Published online by Cambridge University Press: 21 September 2018
The Digital Single Market has recently been one of the priorities of the European Commission. As part of the implementation of its Digital Single Market Strategy, the Commission adopted three proposals in December 2015: a proposal for a directive for the supply of digital content (DCD); a proposal for a directive for the online and other distance sales of goods (ODSD); and a proposal for a regulation on cross-border portability of online content services in the internal market.
As these proposals may have a substantial impact not only for e-commerce and digital contracts, but also for the general rules on sales and services contracts, the UGhent and the KU Leuven organised a seminar with national and international specialists in the field to analyse the exact consequences of this proposed legislation. This book comprises the papers presented and discussed at this seminar. It combines contributions that set out the broader legislative and political context and give the reader a general overview of the impact of the proposals (chapters by Marco Loos and by Gert Straetmans and Shana Meys), with chapters with an in-depth analysis of specific aspects of the proposed legislation, its pros and cons and possible improvements. This approach inevitably involves some overlap but this was the deliberate choice of the editors, as it avoids excessive cross-references and allows for reading of the chapters separately, according to the needs of the reader for a helicopter view or a more detailed analysis.

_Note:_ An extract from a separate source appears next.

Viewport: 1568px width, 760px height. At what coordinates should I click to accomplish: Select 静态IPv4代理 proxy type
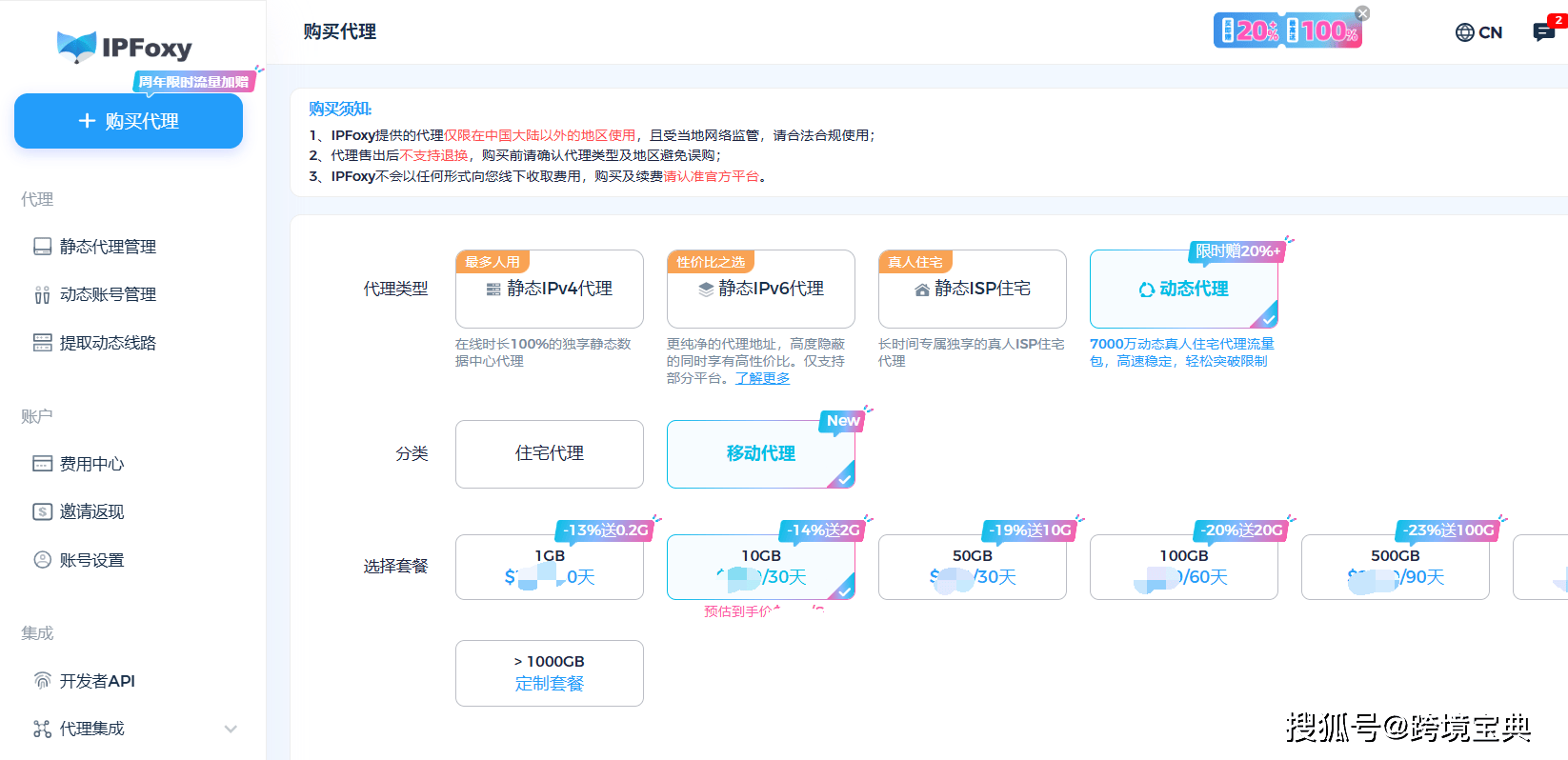point(550,289)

The introductory and general chapter by Marco Loos sets out the lengthy road that led to the proposal for an online sales directive and of the proposal for a digital content directive, from the early legislative measures in European (consumer) contract law, to the academic initiatives, the DCFR, the Consumer Rights Directive and the (proposal for a) Common European Sales Law. In addition, he provides a global overview of the contents of both proposals. He points out that certain matters remain unresolved, mainly where digital content and the consumer‘s digital environment are interdependent but without formal interconnection. He questions very critically the need for yet another separate sales regimes specifically for distance contracts and this sets the tone for what will be a recurring criticism throughout this book.